── Provided records ──

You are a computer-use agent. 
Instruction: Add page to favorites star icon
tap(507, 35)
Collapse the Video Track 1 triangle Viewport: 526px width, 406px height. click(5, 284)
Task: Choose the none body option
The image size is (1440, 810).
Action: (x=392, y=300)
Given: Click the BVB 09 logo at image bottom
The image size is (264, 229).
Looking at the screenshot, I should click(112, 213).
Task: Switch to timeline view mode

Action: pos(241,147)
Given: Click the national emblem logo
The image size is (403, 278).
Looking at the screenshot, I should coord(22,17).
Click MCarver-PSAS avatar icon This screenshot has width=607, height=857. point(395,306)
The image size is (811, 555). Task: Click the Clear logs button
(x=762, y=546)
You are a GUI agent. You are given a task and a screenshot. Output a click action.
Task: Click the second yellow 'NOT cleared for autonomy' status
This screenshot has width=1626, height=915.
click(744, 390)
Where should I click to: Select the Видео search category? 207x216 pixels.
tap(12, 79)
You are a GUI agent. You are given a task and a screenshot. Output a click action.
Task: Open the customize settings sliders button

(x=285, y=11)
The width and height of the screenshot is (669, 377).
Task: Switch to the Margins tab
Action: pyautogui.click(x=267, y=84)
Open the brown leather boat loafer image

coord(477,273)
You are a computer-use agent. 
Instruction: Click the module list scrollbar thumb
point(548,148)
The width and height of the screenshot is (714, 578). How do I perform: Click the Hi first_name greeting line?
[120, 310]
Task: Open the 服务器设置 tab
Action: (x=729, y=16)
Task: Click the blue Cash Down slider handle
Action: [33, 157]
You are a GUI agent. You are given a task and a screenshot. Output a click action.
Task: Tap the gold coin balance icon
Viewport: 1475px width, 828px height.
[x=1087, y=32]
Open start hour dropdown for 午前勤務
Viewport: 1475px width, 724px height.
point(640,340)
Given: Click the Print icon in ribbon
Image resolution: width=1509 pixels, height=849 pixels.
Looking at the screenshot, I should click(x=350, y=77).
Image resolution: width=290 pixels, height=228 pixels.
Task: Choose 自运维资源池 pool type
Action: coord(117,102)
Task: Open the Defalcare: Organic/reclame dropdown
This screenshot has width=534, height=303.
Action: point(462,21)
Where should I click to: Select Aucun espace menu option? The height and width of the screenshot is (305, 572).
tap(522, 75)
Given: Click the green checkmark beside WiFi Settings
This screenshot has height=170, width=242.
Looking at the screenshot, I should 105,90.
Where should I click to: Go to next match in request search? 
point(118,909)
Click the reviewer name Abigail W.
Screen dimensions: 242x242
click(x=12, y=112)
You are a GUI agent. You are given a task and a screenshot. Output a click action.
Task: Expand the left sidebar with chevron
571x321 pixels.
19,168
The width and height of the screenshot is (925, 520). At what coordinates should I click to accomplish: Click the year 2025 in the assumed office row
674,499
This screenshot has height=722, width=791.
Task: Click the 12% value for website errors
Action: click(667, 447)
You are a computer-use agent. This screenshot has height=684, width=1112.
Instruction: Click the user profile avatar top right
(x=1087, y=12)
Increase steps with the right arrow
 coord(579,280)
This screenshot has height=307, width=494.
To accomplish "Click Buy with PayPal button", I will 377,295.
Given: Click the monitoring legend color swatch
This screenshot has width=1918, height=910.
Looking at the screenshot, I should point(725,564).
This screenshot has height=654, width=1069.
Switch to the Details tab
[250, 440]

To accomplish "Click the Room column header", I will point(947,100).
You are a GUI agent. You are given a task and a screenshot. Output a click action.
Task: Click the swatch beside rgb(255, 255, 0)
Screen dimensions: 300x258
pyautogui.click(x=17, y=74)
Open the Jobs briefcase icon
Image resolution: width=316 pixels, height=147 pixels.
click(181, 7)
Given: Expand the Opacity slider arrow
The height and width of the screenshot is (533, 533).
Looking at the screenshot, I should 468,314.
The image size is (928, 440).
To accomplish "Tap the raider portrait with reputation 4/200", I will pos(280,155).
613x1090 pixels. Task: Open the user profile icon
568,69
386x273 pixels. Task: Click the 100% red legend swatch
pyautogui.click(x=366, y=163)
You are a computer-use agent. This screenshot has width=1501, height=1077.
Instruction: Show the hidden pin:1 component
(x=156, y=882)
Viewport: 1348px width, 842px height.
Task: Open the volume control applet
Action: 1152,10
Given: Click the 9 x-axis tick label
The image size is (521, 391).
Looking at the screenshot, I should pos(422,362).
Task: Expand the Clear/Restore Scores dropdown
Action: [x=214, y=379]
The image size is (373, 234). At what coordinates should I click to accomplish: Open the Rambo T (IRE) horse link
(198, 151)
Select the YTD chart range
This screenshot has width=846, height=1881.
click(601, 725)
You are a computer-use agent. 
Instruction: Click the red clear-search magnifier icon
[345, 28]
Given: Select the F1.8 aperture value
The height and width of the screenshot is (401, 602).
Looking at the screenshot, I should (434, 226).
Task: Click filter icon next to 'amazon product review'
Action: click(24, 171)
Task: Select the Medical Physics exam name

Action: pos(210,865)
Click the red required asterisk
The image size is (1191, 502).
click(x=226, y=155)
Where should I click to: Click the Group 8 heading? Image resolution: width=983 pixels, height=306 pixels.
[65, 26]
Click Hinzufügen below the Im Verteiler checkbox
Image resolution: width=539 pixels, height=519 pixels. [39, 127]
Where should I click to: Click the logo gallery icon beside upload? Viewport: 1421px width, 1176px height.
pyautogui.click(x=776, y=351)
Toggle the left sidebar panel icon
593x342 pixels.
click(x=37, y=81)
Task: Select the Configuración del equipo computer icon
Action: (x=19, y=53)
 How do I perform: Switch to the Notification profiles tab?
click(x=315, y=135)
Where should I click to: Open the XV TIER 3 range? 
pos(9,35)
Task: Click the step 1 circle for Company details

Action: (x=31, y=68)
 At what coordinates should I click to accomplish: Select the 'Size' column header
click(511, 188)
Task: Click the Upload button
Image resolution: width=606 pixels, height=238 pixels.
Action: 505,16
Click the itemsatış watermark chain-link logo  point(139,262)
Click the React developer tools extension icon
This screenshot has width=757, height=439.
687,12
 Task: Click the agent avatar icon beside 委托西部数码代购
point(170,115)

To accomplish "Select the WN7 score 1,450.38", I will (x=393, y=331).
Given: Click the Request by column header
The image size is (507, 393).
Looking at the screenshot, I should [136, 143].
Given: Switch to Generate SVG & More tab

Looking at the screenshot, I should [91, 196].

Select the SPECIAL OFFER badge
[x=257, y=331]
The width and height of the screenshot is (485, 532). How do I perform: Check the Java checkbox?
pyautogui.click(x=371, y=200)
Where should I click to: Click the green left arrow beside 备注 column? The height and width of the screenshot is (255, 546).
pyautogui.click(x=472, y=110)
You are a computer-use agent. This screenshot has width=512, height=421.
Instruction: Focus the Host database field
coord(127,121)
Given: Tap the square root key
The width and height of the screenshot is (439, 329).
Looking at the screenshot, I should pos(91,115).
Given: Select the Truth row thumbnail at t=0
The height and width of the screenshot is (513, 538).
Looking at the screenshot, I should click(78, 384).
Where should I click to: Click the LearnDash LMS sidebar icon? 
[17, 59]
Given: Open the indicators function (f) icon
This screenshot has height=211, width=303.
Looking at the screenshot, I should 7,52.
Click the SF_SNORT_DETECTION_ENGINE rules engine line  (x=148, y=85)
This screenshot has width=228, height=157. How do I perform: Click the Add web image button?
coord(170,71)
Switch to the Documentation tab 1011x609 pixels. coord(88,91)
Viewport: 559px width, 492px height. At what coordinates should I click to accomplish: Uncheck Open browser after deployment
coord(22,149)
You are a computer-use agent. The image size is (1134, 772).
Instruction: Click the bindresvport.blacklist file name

───

[What the task asks] The answer must be exactly the lines from the one containing "This screenshot has width=228, height=157." through the final line of the data, both ends included, and nothing else.

[Expected answer]
This screenshot has width=228, height=157. How do I perform: Click the Add web image button?
coord(170,71)
Switch to the Documentation tab 1011x609 pixels. coord(88,91)
Viewport: 559px width, 492px height. At what coordinates should I click to accomplish: Uncheck Open browser after deployment
coord(22,149)
You are a computer-use agent. The image size is (1134, 772).
Instruction: Click the bindresvport.blacklist file name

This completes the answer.